Le chef du Haut commissariat aux droits de l’homme des Nations unies, Volker Türk, a déploré les frappes menées samedi au Moyen-Orient et a exhorté toutes les parties à revenir aux négociations, en affirmant que ces attaques ne feraient qu’entraîner « mort, destruction et désolation humaine ».
« Je déplore les frappes militaires menées ce matin en Iran par Israël et les Etats-Unis d’Amérique, ainsi que les frappes de représailles ultérieures de l’Iran. Comme toujours, dans tout conflit armé, ce sont les civils qui finissent par en payer le prix ultime », a déclaré M. Türk dans un communiqué.
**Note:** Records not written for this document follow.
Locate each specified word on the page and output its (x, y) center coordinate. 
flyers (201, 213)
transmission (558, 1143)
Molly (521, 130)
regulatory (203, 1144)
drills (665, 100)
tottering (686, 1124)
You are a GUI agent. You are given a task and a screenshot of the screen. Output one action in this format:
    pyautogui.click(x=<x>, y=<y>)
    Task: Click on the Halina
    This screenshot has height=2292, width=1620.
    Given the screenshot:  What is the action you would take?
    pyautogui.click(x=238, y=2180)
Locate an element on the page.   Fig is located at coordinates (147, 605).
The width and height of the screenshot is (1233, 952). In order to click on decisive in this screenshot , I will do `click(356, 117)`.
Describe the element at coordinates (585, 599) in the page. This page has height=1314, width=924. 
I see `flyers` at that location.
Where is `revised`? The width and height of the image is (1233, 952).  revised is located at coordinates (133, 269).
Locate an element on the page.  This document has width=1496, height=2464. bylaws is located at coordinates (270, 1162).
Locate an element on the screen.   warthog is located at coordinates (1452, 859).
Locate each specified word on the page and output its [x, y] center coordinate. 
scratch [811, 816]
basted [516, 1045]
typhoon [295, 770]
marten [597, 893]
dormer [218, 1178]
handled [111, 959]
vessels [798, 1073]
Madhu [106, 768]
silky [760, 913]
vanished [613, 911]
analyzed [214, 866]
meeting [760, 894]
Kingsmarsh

« Pour éviter ces terribles conséquences pour les civils, j’appelle à la retenue et j’exhorte toutes les parties à faire preuve de raison, à désamorcer la situation et à revenir à la table des négociations où elles cherchaient activement une solution quelques heures plus tôt », a-t-il ajouté.
Point marché – 9h30 : l’Opep+ prête à ouvrir les vannes après les frappes contre l’Iran
OPEP+ envisage une hausse plus importante de sa production lors de la réunion des principaux membres prévue dimanche, selon un délégué du cartel élargi. Cette option intervient quelques heures après les frappes menées par Israël et les États-Unis contre Iran, suivies d’une riposte de Téhéran, faisant redouter une escalade régionale susceptible de perturber l’approvisionnement pétrolier mondial. Le groupe emmené par l’Arabie saoudite et la Russie devait initialement reprendre à partir d’avril une augmentation modérée de la production, après trois mois de gel volontaire.
Au quatrième trimestre, l’Opep+ avait relevé sa production de 137 000 barils par jour chaque mois. Mais face au risque géopolitique croissant dans le Golfe, plusieurs membres envisageraient désormais une hausse plus marquée afin de stabiliser les prix du brut et prévenir un choc inflationniste mondial.
L’Iran est un acteur clé du marché pétrolier, exportant environ 3 millions de barils par jour. Toute perturbation dans le détroit d’Ormuz — point de passage stratégique pour près de 20 % du pétrole mondial — pourrait provoquer une flambée durable des prix. Une décision offensive de l’Opep+ constituerait donc un signal politique autant qu’économique : éviter que la crise militaire ne se transforme en choc énergétique global. Les marchés attendent désormais la réunion de dimanche, qui pourrait redessiner l’équilibre entre discipline de l’offre et stabilisation des cours dans un contexte d’extrême volatilité.